THE DATA:
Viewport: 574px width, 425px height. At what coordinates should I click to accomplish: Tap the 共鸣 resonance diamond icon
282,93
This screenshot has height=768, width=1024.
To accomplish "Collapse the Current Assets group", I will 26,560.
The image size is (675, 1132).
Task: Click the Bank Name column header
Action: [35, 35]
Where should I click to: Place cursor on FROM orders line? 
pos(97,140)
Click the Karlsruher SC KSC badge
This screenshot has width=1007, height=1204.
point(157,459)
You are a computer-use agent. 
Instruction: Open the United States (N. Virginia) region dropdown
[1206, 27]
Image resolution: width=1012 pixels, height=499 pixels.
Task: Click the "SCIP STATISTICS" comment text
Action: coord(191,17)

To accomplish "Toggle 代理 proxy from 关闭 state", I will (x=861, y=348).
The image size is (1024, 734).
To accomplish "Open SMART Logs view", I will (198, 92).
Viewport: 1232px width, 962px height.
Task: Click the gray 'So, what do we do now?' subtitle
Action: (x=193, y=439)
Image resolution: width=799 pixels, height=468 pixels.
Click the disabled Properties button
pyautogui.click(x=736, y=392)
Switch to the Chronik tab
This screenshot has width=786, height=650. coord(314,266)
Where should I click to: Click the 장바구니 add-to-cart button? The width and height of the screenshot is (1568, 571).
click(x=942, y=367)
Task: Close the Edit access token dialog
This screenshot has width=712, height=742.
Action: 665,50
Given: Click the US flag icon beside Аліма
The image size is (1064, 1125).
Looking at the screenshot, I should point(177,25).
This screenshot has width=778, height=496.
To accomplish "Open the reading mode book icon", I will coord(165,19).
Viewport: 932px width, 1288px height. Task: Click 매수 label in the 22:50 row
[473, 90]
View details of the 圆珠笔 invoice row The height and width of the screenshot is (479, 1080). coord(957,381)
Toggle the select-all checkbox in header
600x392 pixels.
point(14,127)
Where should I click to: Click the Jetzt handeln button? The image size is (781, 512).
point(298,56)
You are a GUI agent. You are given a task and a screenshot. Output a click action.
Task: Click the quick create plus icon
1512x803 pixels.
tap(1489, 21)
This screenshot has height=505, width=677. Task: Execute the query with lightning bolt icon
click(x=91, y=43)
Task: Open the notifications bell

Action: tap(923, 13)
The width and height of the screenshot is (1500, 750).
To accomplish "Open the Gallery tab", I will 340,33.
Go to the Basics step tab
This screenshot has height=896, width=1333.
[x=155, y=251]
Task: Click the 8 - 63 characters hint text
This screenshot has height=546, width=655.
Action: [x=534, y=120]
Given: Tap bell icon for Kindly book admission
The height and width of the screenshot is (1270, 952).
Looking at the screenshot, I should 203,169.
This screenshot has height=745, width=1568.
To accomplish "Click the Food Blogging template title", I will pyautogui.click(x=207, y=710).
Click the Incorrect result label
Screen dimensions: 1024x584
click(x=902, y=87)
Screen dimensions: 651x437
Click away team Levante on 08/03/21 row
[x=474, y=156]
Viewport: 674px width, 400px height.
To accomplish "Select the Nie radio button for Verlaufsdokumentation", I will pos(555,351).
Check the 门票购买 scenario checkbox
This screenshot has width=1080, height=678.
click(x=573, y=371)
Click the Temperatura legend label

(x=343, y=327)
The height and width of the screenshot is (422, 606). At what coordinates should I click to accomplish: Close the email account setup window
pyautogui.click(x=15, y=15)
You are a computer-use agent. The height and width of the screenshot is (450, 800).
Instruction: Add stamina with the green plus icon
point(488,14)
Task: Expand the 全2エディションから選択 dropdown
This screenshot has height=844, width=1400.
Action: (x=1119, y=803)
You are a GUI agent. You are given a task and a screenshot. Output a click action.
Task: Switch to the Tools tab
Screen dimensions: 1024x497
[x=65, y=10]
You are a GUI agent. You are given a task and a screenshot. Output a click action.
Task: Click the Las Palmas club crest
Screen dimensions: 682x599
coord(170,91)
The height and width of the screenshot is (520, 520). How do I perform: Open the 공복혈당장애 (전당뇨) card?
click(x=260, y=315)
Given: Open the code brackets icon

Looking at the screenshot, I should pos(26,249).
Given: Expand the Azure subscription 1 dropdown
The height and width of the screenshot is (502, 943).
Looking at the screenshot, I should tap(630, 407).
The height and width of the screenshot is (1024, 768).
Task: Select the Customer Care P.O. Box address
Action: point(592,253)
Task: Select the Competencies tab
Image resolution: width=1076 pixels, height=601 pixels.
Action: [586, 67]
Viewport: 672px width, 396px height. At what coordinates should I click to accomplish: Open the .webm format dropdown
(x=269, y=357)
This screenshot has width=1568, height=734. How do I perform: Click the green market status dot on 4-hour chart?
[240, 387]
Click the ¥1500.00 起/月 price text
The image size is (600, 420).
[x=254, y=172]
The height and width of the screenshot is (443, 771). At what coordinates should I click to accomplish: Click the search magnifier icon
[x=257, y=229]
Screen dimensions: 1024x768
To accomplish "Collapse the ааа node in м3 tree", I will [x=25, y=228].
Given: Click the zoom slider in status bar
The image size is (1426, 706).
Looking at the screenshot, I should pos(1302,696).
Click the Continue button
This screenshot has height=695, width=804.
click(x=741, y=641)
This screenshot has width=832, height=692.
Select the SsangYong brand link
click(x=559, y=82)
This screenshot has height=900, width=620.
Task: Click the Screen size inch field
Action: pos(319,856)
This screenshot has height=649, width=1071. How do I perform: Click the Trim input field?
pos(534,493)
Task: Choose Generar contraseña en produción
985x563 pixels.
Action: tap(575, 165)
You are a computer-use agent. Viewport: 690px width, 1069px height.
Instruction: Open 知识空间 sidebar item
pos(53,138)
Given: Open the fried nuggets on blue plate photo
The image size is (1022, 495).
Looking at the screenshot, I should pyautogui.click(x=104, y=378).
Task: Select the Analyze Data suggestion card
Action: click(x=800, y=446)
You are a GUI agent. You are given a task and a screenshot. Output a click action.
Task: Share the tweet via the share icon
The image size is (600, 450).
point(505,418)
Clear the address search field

EXERCISE DETAILS: Go through the records above and copy each one exactly.

TASK SOLUTION:
Viewport: 574px width, 425px height. At what coordinates should I click to accomplish: Tap the 共鸣 resonance diamond icon
282,93
This screenshot has height=768, width=1024.
To accomplish "Collapse the Current Assets group", I will 26,560.
The image size is (675, 1132).
Task: Click the Bank Name column header
Action: [35, 35]
Where should I click to: Place cursor on FROM orders line? 
pos(97,140)
Click the Karlsruher SC KSC badge
This screenshot has width=1007, height=1204.
point(157,459)
You are a computer-use agent. 
Instruction: Open the United States (N. Virginia) region dropdown
[1206, 27]
Image resolution: width=1012 pixels, height=499 pixels.
Task: Click the "SCIP STATISTICS" comment text
Action: coord(191,17)

To accomplish "Toggle 代理 proxy from 关闭 state", I will (x=861, y=348).
The image size is (1024, 734).
To accomplish "Open SMART Logs view", I will (198, 92).
Viewport: 1232px width, 962px height.
Task: Click the gray 'So, what do we do now?' subtitle
Action: (x=193, y=439)
Image resolution: width=799 pixels, height=468 pixels.
Click the disabled Properties button
pyautogui.click(x=736, y=392)
Switch to the Chronik tab
This screenshot has width=786, height=650. coord(314,266)
Where should I click to: Click the 장바구니 add-to-cart button? The width and height of the screenshot is (1568, 571).
click(x=942, y=367)
Task: Close the Edit access token dialog
This screenshot has width=712, height=742.
Action: 665,50
Given: Click the US flag icon beside Аліма
The image size is (1064, 1125).
Looking at the screenshot, I should point(177,25).
This screenshot has width=778, height=496.
To accomplish "Open the reading mode book icon", I will coord(165,19).
Viewport: 932px width, 1288px height. Task: Click 매수 label in the 22:50 row
[473, 90]
View details of the 圆珠笔 invoice row The height and width of the screenshot is (479, 1080). coord(957,381)
Toggle the select-all checkbox in header
600x392 pixels.
point(14,127)
Where should I click to: Click the Jetzt handeln button? The image size is (781, 512).
point(298,56)
You are a GUI agent. You are given a task and a screenshot. Output a click action.
Task: Click the quick create plus icon
1512x803 pixels.
tap(1489, 21)
This screenshot has height=505, width=677. Task: Execute the query with lightning bolt icon
click(x=91, y=43)
Task: Open the notifications bell

Action: tap(923, 13)
The width and height of the screenshot is (1500, 750).
To accomplish "Open the Gallery tab", I will 340,33.
Go to the Basics step tab
This screenshot has height=896, width=1333.
[x=155, y=251]
Task: Click the 8 - 63 characters hint text
This screenshot has height=546, width=655.
Action: [x=534, y=120]
Given: Tap bell icon for Kindly book admission
The height and width of the screenshot is (1270, 952).
Looking at the screenshot, I should 203,169.
This screenshot has height=745, width=1568.
To accomplish "Click the Food Blogging template title", I will pyautogui.click(x=207, y=710).
Click the Incorrect result label
Screen dimensions: 1024x584
click(x=902, y=87)
Screen dimensions: 651x437
Click away team Levante on 08/03/21 row
[x=474, y=156]
Viewport: 674px width, 400px height.
To accomplish "Select the Nie radio button for Verlaufsdokumentation", I will pos(555,351).
Check the 门票购买 scenario checkbox
This screenshot has width=1080, height=678.
click(x=573, y=371)
Click the Temperatura legend label

(x=343, y=327)
The height and width of the screenshot is (422, 606). At what coordinates should I click to accomplish: Close the email account setup window
pyautogui.click(x=15, y=15)
You are a computer-use agent. The height and width of the screenshot is (450, 800).
Instruction: Add stamina with the green plus icon
point(488,14)
Task: Expand the 全2エディションから選択 dropdown
This screenshot has height=844, width=1400.
Action: (x=1119, y=803)
You are a GUI agent. You are given a task and a screenshot. Output a click action.
Task: Switch to the Tools tab
Screen dimensions: 1024x497
[x=65, y=10]
You are a GUI agent. You are given a task and a screenshot. Output a click action.
Task: Click the Las Palmas club crest
Screen dimensions: 682x599
coord(170,91)
The height and width of the screenshot is (520, 520). How do I perform: Open the 공복혈당장애 (전당뇨) card?
click(x=260, y=315)
Given: Open the code brackets icon

Looking at the screenshot, I should pos(26,249).
Given: Expand the Azure subscription 1 dropdown
The height and width of the screenshot is (502, 943).
Looking at the screenshot, I should tap(630, 407).
The height and width of the screenshot is (1024, 768).
Task: Select the Customer Care P.O. Box address
Action: point(592,253)
Task: Select the Competencies tab
Image resolution: width=1076 pixels, height=601 pixels.
Action: [586, 67]
Viewport: 672px width, 396px height. At what coordinates should I click to accomplish: Open the .webm format dropdown
(x=269, y=357)
This screenshot has width=1568, height=734. How do I perform: Click the green market status dot on 4-hour chart?
[240, 387]
Click the ¥1500.00 起/月 price text
The image size is (600, 420).
[x=254, y=172]
The height and width of the screenshot is (443, 771). At what coordinates should I click to accomplish: Click the search magnifier icon
[x=257, y=229]
Screen dimensions: 1024x768
To accomplish "Collapse the ааа node in м3 tree", I will [x=25, y=228].
Given: Click the zoom slider in status bar
The image size is (1426, 706).
Looking at the screenshot, I should pos(1302,696).
Click the Continue button
This screenshot has height=695, width=804.
click(x=741, y=641)
This screenshot has width=832, height=692.
Select the SsangYong brand link
click(x=559, y=82)
This screenshot has height=900, width=620.
Task: Click the Screen size inch field
Action: pos(319,856)
This screenshot has height=649, width=1071. How do I perform: Click the Trim input field?
pos(534,493)
Task: Choose Generar contraseña en produción
985x563 pixels.
Action: tap(575, 165)
You are a computer-use agent. Viewport: 690px width, 1069px height.
Instruction: Open 知识空间 sidebar item
pos(53,138)
Given: Open the fried nuggets on blue plate photo
The image size is (1022, 495).
Looking at the screenshot, I should pyautogui.click(x=104, y=378).
Task: Select the Analyze Data suggestion card
Action: click(x=800, y=446)
You are a GUI agent. You are given a task and a screenshot. Output a click action.
Task: Share the tweet via the share icon
The image size is (600, 450).
point(505,418)
Clear the address search field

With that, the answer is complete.